Output only the lines below that start at the line containing "For every named" and end at the line containing "Channel (384, 1667)", with both ends kept.
[[ SOURCE RECORDS open ]]
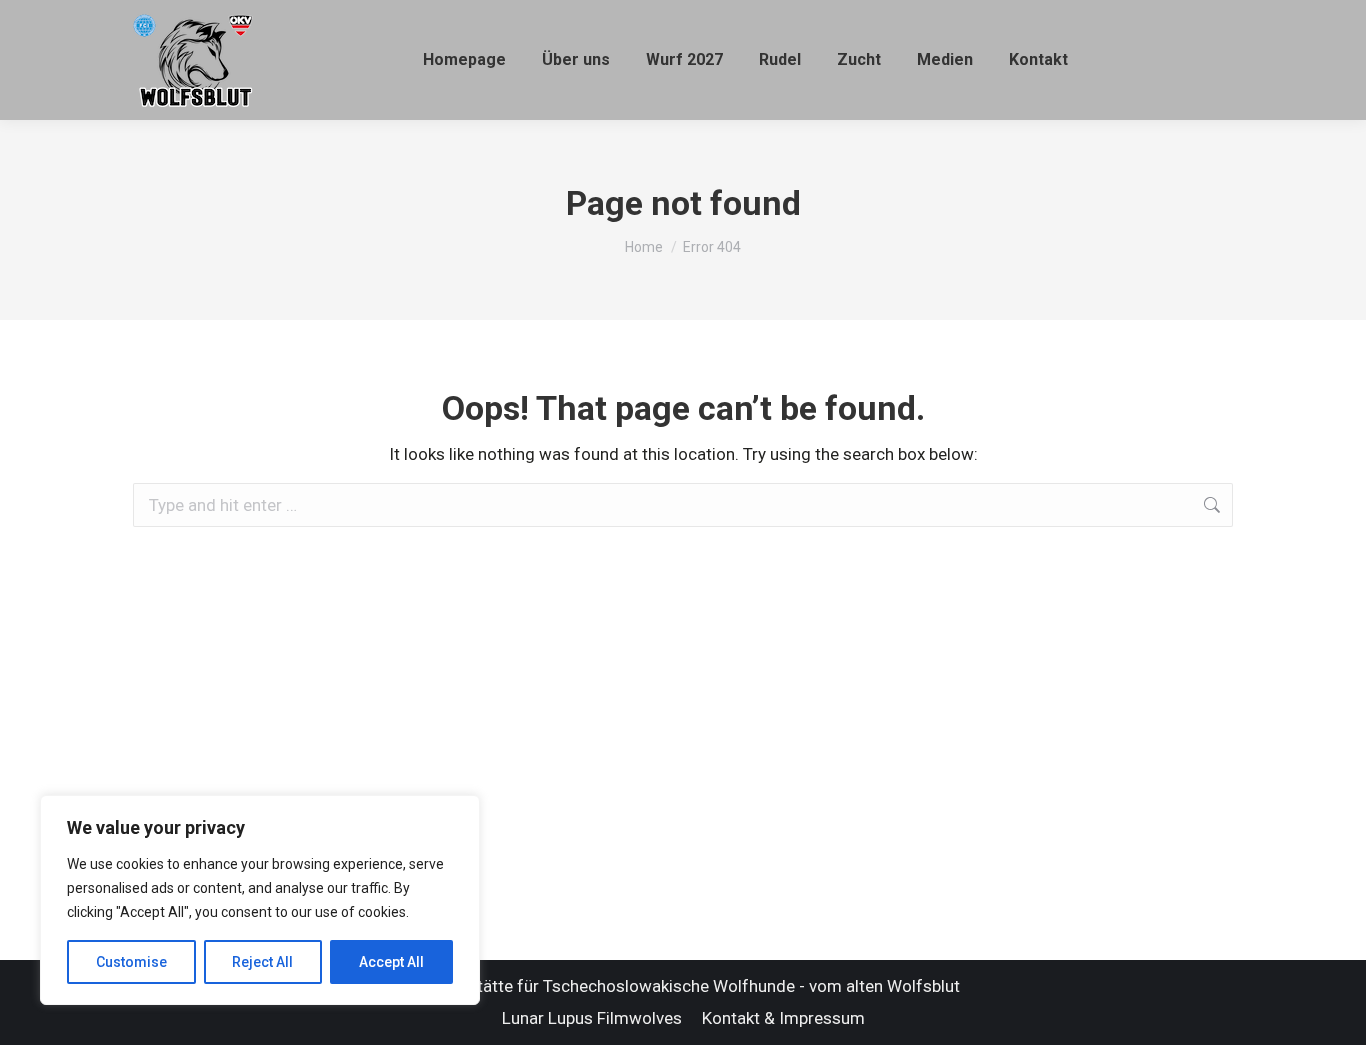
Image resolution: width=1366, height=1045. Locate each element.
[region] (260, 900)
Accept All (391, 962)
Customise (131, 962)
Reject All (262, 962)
[[ SOURCE RECORDS closed ]]
[[ SOURCE RECORDS open ]]
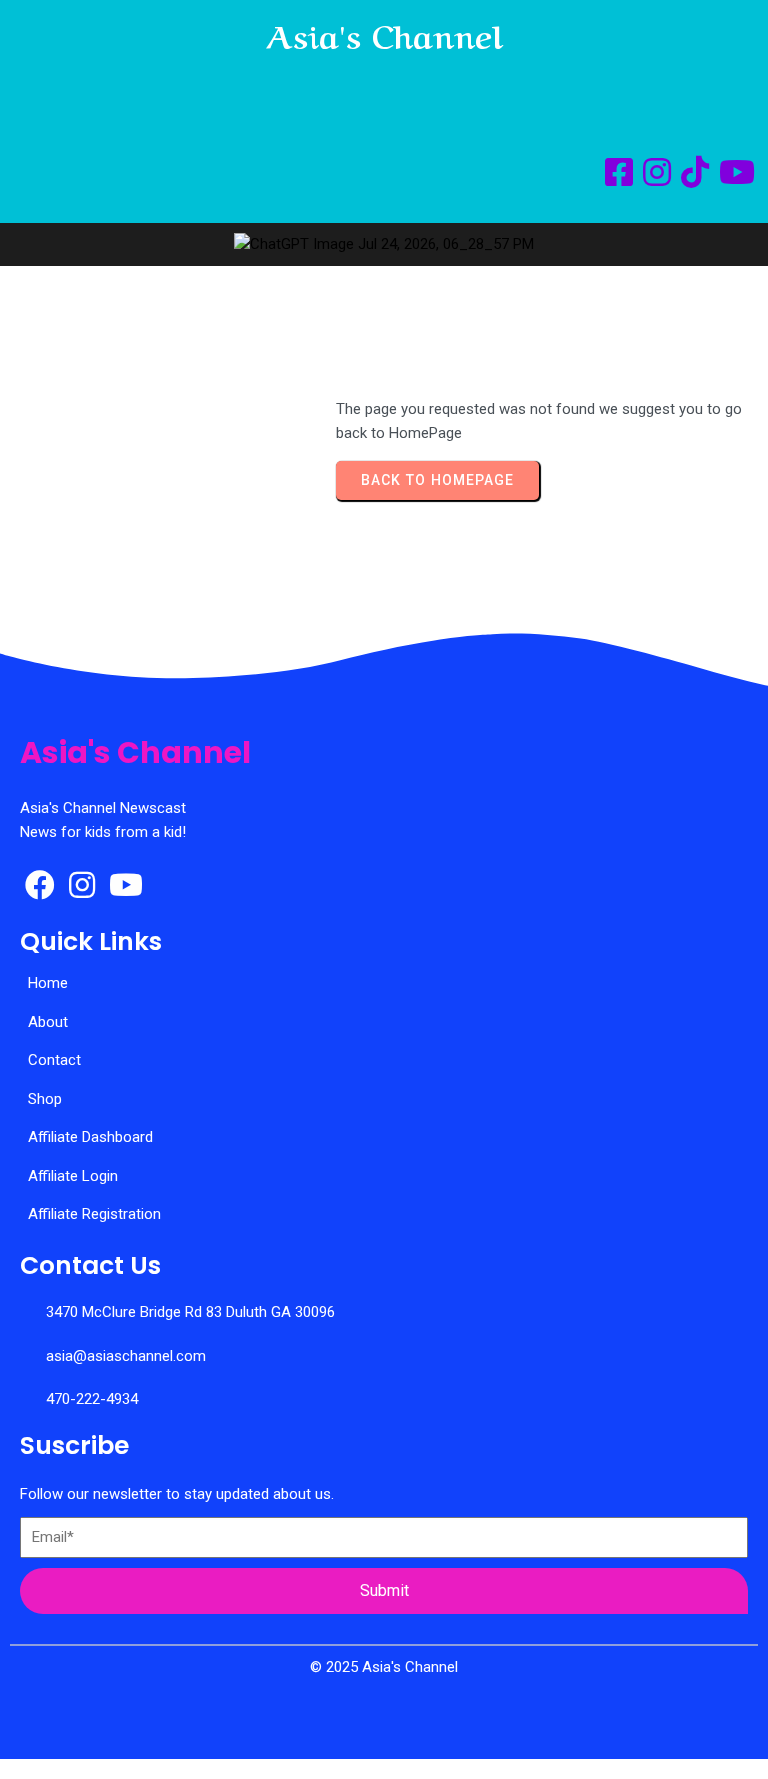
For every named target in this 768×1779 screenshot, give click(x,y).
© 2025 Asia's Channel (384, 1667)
[[ SOURCE RECORDS closed ]]
ANSWER
For every named target in this 768×1779 screenshot, give click(x,y).
© 2025 Asia's Channel (384, 1667)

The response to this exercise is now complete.